We’ve all experienced unmet expectations and painful experiences: when we hang onto them, we keep ourselves from soaring and enjoying our precious lives. Instead, we’re weighed down by pain and the burden of feeling betrayed. But it’s possible to let go, and I’m here to tell you that there is no better time than now for sacred personal healing.

In this article, I will share with you how by being forgiving, you can lead a happier life again; and the exact steps you can take to forgive someone who has hurt you.

Why it seems so difficult to forgive

I often see people stumble and get stuck on a loop because they believe that if they forgive, it will be as if the initial hurt or betrayal never happened. People that have been hurt feel that when someone has done something wrong, they should not be able to get away with it.

But that is simply not true. We don’t forgive someone else for their benefit, and we don’t try to pretend that nothing happened. Instead, we forgive for ourselves. We do it so that we can move beyond that hurt.

Another reason why it may feel hard to forgive is that we could perceive the act of forgiving as a betrayal to ourselves in some way, or we could feel that by forgiving we could be exposing ourselves to be vulnerable and get hurt again.

The hurt and wounds can leave feelings of bitterness, resentment, and anger for years. We can get to the point that we feel like victims because of what others did to us. When we feel like victims, our feelings are not protecting us, but are rather harming us. We find ourselves locked in emotional prisons filled with hurt. How can we live happy and expansive lives from that place?

The importance of learning to forgive

There are medical studies that show the link between forgiveness and health. Karen Swartz, a psychiatrist from Johns Hopkins Medicine shared that “There is an enormous physical burden to being hurt and disappointed”. She also stated that chronic anger puts you into a fight-or-flight mode, which results in numerous changes in heart rate, blood pressure and immune response. Those changes, then, increase the risk of depression, heart disease and diabetes, among other conditions.

Forgiveness, however, can lead to lower stress and anxiety levels, less depression, healthier and closer relationships, a healthier heart, lower levels of blood pressure, lower levels of physical pain, better sleep, better immune system function, and more. It’s very simple, by forgiving, we heal from the inside out!

*Problems and tasks*
#1 Duplicate the stretch of the forgiveness article from "Why it seems" through "beyond that hurt.".
#2 List the feelings that, according to the forgiveness article, hurt and wounds can leave for years.

(Stored items)
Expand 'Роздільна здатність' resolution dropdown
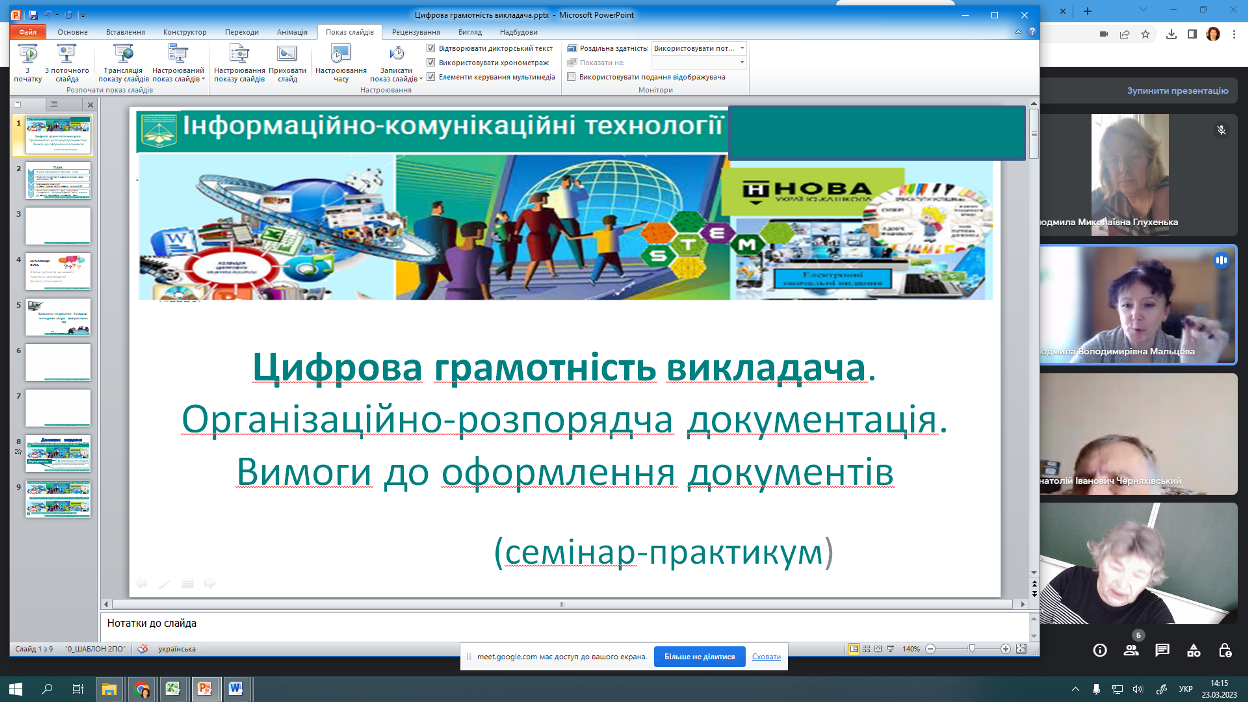1248x702 pixels. click(x=742, y=48)
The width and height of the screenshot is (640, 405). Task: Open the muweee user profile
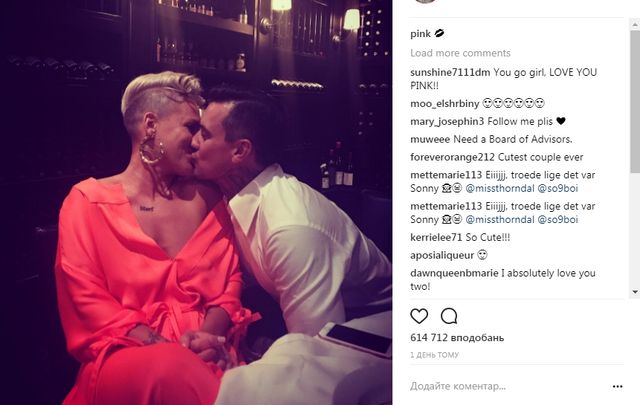tap(430, 140)
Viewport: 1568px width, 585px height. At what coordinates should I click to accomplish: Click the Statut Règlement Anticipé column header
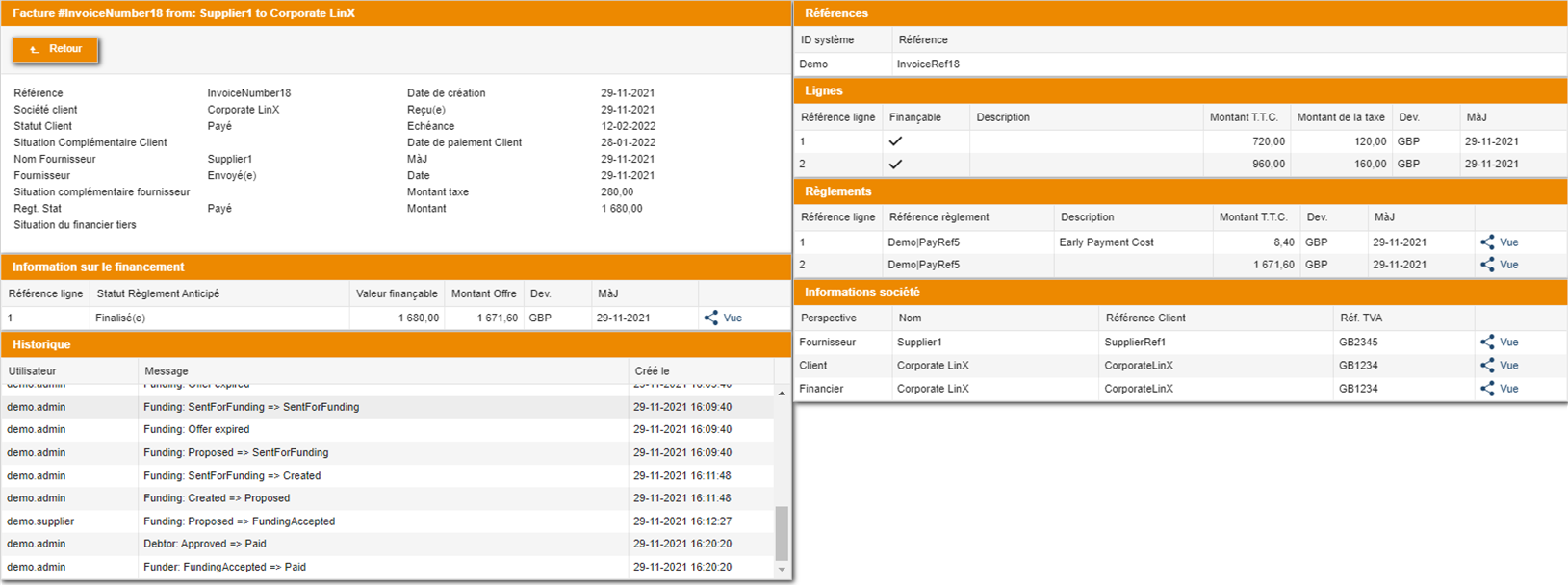(158, 293)
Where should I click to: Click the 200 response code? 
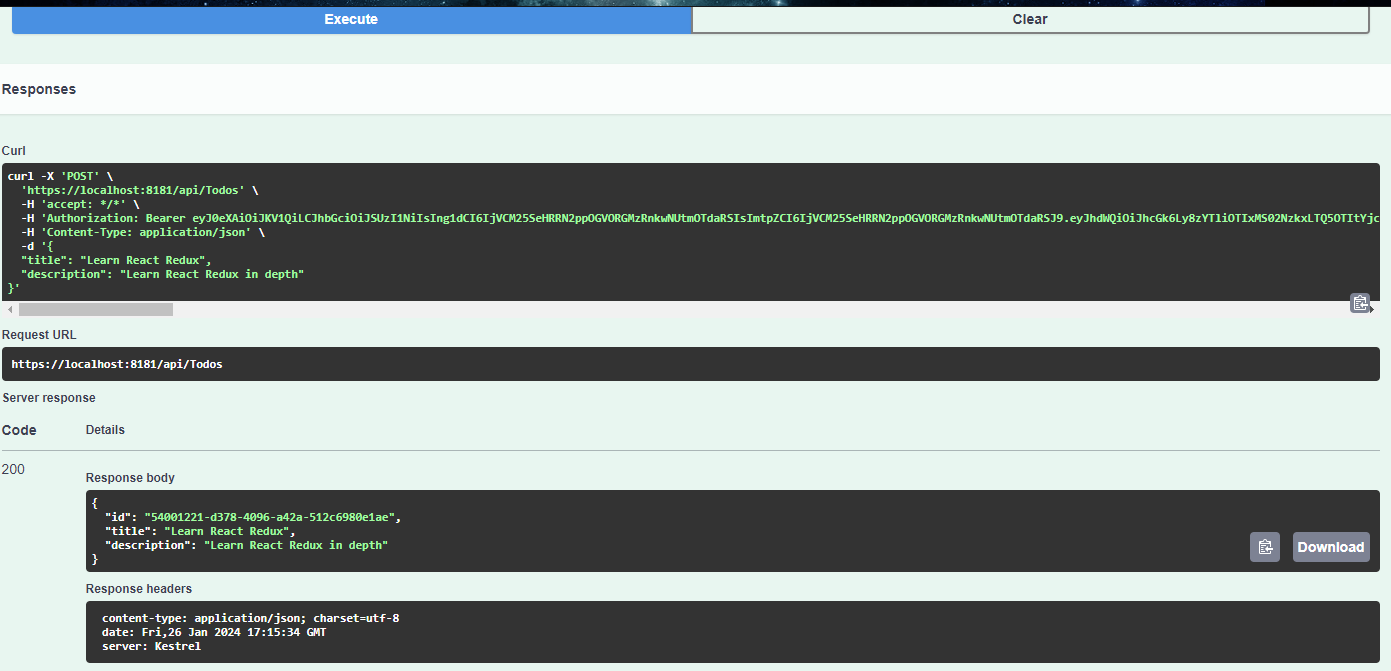[14, 469]
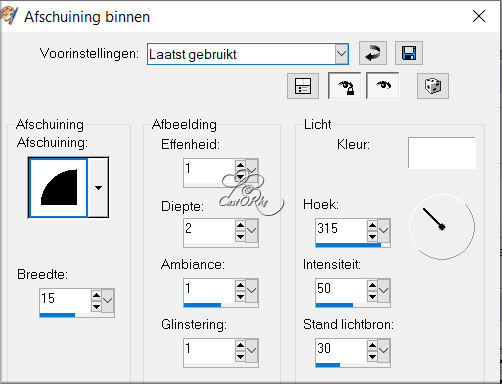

*Task-by-task solutions*
#1
Why it seems so difficult to forgive

I often see people stumble and get stuck on a loop because they believe that if they forgive, it will be as if the initial hurt or betrayal never happened. People that have been hurt feel that when someone has done something wrong, they should not be able to get away with it.

But that is simply not true. We don’t forgive someone else for their benefit, and we don’t try to pretend that nothing happened. Instead, we forgive for ourselves. We do it so that we can move beyond that hurt.

#2 bitterness, resentment, anger